• What needs to be done: Please reproduce each of the following entries exactly.

• Available records:
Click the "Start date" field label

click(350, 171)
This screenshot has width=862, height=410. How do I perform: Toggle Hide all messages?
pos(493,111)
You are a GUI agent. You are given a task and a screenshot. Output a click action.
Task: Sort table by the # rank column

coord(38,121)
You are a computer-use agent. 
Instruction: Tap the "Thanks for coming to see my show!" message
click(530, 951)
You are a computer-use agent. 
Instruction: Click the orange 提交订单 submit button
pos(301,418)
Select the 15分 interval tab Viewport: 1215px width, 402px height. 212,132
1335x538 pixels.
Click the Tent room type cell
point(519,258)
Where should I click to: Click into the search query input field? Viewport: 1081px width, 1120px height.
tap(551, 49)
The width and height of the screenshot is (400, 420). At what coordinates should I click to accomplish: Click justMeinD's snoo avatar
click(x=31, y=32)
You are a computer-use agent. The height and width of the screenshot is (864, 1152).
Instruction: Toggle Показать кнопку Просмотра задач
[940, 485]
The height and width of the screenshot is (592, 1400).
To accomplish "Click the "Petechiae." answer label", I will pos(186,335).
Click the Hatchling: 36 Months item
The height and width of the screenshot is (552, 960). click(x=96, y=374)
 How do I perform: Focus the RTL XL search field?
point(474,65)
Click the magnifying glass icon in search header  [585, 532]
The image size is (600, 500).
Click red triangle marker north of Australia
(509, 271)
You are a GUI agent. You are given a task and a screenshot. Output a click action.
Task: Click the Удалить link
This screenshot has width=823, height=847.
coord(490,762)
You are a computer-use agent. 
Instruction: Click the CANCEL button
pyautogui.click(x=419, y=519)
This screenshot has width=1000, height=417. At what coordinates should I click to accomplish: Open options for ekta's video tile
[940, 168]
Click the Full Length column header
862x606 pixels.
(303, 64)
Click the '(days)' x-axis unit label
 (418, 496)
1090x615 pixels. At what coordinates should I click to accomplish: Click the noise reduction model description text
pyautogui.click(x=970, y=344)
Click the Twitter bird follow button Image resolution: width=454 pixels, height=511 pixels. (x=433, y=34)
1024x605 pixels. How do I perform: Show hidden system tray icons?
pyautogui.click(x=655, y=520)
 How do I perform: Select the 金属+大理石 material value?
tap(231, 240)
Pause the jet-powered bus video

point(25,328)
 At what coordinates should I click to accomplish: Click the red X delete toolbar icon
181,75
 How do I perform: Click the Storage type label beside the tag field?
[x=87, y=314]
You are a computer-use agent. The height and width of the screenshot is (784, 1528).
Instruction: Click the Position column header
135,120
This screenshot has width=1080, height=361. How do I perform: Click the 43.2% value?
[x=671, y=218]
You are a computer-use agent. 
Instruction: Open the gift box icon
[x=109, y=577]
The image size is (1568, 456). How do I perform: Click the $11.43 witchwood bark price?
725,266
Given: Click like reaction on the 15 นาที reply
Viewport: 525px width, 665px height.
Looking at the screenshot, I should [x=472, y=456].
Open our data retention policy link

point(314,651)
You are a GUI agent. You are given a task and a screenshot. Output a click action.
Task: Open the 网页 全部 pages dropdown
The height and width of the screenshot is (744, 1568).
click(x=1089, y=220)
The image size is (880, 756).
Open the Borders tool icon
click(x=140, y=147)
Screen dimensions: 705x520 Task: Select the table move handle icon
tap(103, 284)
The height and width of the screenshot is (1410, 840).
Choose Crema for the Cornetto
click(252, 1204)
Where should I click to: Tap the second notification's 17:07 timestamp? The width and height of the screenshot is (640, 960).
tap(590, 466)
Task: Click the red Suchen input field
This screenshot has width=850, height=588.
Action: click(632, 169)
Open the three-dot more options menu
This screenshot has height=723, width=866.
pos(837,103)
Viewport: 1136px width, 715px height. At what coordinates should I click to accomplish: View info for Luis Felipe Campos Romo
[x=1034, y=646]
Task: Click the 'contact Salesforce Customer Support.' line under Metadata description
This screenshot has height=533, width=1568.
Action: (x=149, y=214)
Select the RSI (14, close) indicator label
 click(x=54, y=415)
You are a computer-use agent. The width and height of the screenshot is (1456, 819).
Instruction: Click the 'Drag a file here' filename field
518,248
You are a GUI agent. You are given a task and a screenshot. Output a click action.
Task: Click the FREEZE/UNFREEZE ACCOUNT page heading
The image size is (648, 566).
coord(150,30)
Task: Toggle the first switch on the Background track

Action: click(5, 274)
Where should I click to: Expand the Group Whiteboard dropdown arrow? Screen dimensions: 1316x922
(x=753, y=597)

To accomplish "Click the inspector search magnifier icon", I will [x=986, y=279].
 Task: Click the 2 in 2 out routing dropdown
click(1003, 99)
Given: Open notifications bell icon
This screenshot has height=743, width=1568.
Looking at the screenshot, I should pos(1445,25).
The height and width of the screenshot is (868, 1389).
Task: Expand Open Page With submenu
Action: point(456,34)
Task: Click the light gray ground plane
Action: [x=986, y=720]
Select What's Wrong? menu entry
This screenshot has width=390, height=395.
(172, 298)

• Answer to the problem:
Click the "Start date" field label

click(350, 171)
This screenshot has width=862, height=410. How do I perform: Toggle Hide all messages?
pos(493,111)
You are a GUI agent. You are given a task and a screenshot. Output a click action.
Task: Sort table by the # rank column

coord(38,121)
You are a computer-use agent. 
Instruction: Tap the "Thanks for coming to see my show!" message
click(530, 951)
You are a computer-use agent. 
Instruction: Click the orange 提交订单 submit button
pos(301,418)
Select the 15分 interval tab Viewport: 1215px width, 402px height. 212,132
1335x538 pixels.
Click the Tent room type cell
point(519,258)
Where should I click to: Click into the search query input field? Viewport: 1081px width, 1120px height.
tap(551, 49)
The width and height of the screenshot is (400, 420). At what coordinates should I click to accomplish: Click justMeinD's snoo avatar
click(x=31, y=32)
You are a computer-use agent. The height and width of the screenshot is (864, 1152).
Instruction: Toggle Показать кнопку Просмотра задач
[940, 485]
The height and width of the screenshot is (592, 1400).
To accomplish "Click the "Petechiae." answer label", I will pos(186,335).
Click the Hatchling: 36 Months item
The height and width of the screenshot is (552, 960). click(x=96, y=374)
 How do I perform: Focus the RTL XL search field?
point(474,65)
Click the magnifying glass icon in search header  [585, 532]
The image size is (600, 500).
Click red triangle marker north of Australia
(509, 271)
You are a GUI agent. You are given a task and a screenshot. Output a click action.
Task: Click the Удалить link
This screenshot has width=823, height=847.
coord(490,762)
You are a computer-use agent. 
Instruction: Click the CANCEL button
pyautogui.click(x=419, y=519)
This screenshot has width=1000, height=417. At what coordinates should I click to accomplish: Open options for ekta's video tile
[940, 168]
Click the Full Length column header
862x606 pixels.
(303, 64)
Click the '(days)' x-axis unit label
 (418, 496)
1090x615 pixels. At what coordinates should I click to accomplish: Click the noise reduction model description text
pyautogui.click(x=970, y=344)
Click the Twitter bird follow button Image resolution: width=454 pixels, height=511 pixels. (x=433, y=34)
1024x605 pixels. How do I perform: Show hidden system tray icons?
pyautogui.click(x=655, y=520)
 How do I perform: Select the 金属+大理石 material value?
tap(231, 240)
Pause the jet-powered bus video

point(25,328)
 At what coordinates should I click to accomplish: Click the red X delete toolbar icon
181,75
 How do I perform: Click the Storage type label beside the tag field?
[x=87, y=314]
You are a computer-use agent. The height and width of the screenshot is (784, 1528).
Instruction: Click the Position column header
135,120
This screenshot has width=1080, height=361. How do I perform: Click the 43.2% value?
[x=671, y=218]
You are a computer-use agent. 
Instruction: Open the gift box icon
[x=109, y=577]
The image size is (1568, 456). How do I perform: Click the $11.43 witchwood bark price?
725,266
Given: Click like reaction on the 15 นาที reply
Viewport: 525px width, 665px height.
Looking at the screenshot, I should [x=472, y=456].
Open our data retention policy link

point(314,651)
You are a GUI agent. You are given a task and a screenshot. Output a click action.
Task: Open the 网页 全部 pages dropdown
The height and width of the screenshot is (744, 1568).
click(x=1089, y=220)
The image size is (880, 756).
Open the Borders tool icon
click(x=140, y=147)
Screen dimensions: 705x520 Task: Select the table move handle icon
tap(103, 284)
The height and width of the screenshot is (1410, 840).
Choose Crema for the Cornetto
click(252, 1204)
Where should I click to: Tap the second notification's 17:07 timestamp? The width and height of the screenshot is (640, 960).
tap(590, 466)
Task: Click the red Suchen input field
This screenshot has width=850, height=588.
Action: click(632, 169)
Open the three-dot more options menu
This screenshot has height=723, width=866.
pos(837,103)
Viewport: 1136px width, 715px height. At what coordinates should I click to accomplish: View info for Luis Felipe Campos Romo
[x=1034, y=646]
Task: Click the 'contact Salesforce Customer Support.' line under Metadata description
This screenshot has height=533, width=1568.
Action: (x=149, y=214)
Select the RSI (14, close) indicator label
 click(x=54, y=415)
You are a computer-use agent. The width and height of the screenshot is (1456, 819).
Instruction: Click the 'Drag a file here' filename field
518,248
You are a GUI agent. You are given a task and a screenshot. Output a click action.
Task: Click the FREEZE/UNFREEZE ACCOUNT page heading
The image size is (648, 566).
coord(150,30)
Task: Toggle the first switch on the Background track

Action: click(5, 274)
Where should I click to: Expand the Group Whiteboard dropdown arrow? Screen dimensions: 1316x922
(x=753, y=597)

To accomplish "Click the inspector search magnifier icon", I will [x=986, y=279].
 Task: Click the 2 in 2 out routing dropdown
click(1003, 99)
Given: Open notifications bell icon
This screenshot has height=743, width=1568.
Looking at the screenshot, I should pos(1445,25).
The height and width of the screenshot is (868, 1389).
Task: Expand Open Page With submenu
Action: point(456,34)
Task: Click the light gray ground plane
Action: [x=986, y=720]
Select What's Wrong? menu entry
This screenshot has width=390, height=395.
(172, 298)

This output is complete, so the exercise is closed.